> _Problem statement_: What's needed is a word-for-word retyping of the entries below, pictures omitted.
Segment Start: The records
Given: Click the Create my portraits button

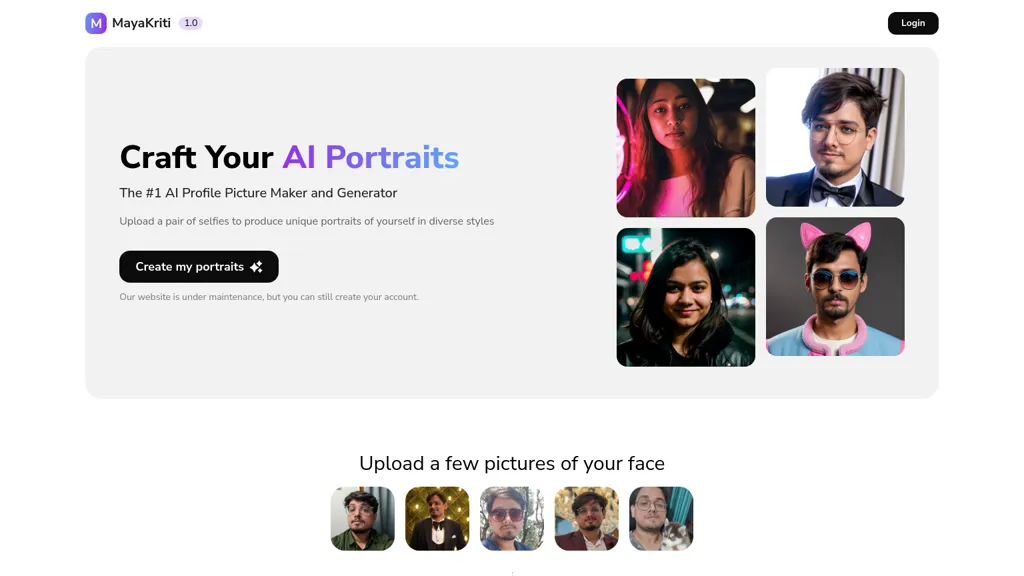Looking at the screenshot, I should (x=199, y=266).
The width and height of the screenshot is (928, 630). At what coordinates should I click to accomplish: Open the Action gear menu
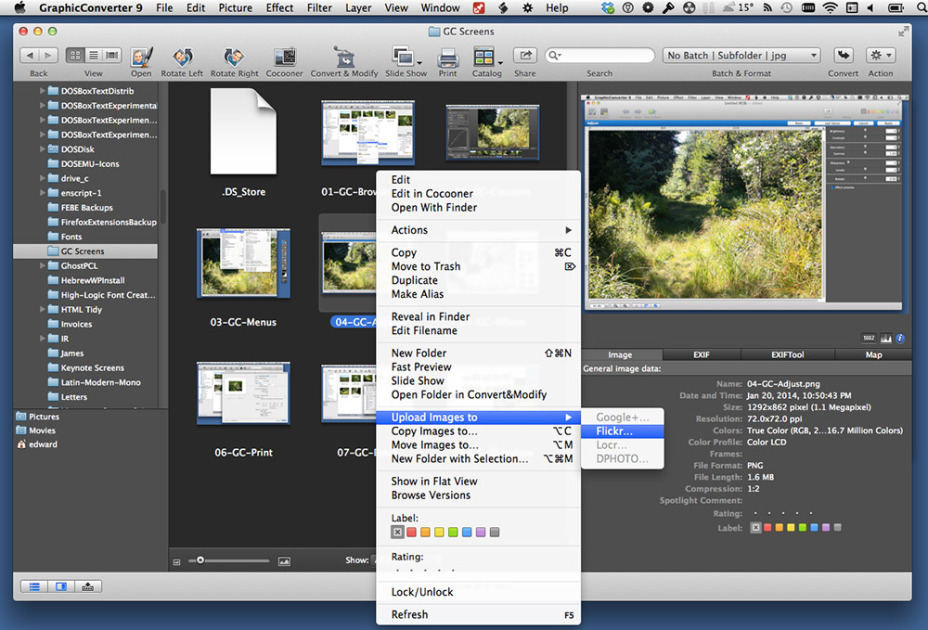pyautogui.click(x=879, y=55)
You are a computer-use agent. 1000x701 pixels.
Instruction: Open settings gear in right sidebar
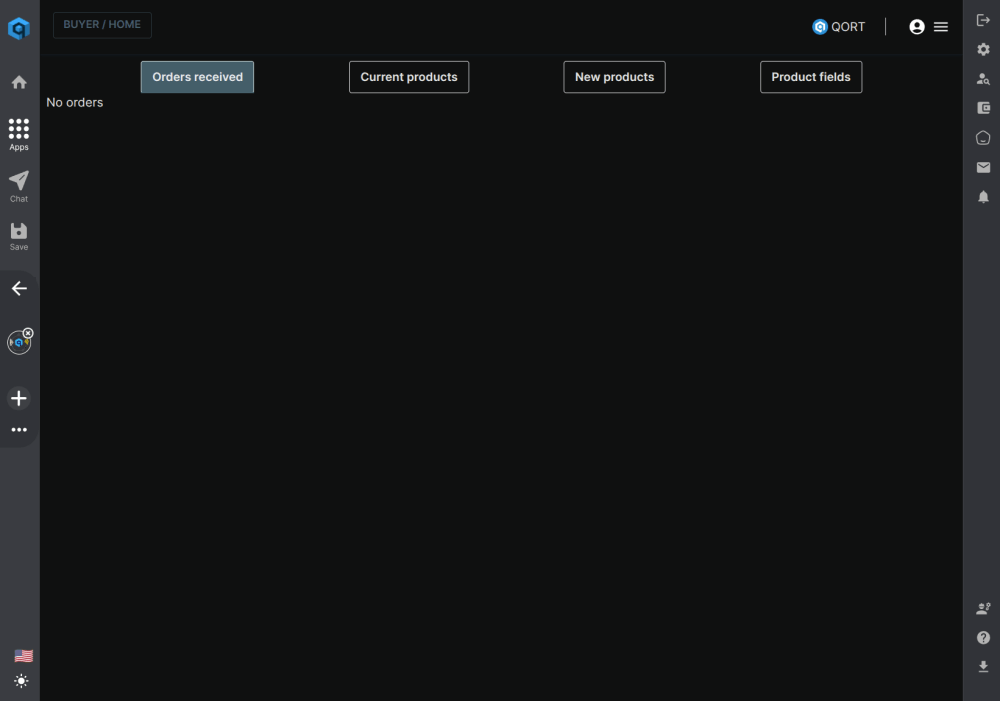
Segment End: The records
> _Response to the exercise_:
Given: Click the Create my portraits button

Looking at the screenshot, I should (x=199, y=266).
The width and height of the screenshot is (928, 630). At what coordinates should I click to accomplish: Open the Action gear menu
pyautogui.click(x=879, y=55)
You are a computer-use agent. 1000x701 pixels.
Instruction: Open settings gear in right sidebar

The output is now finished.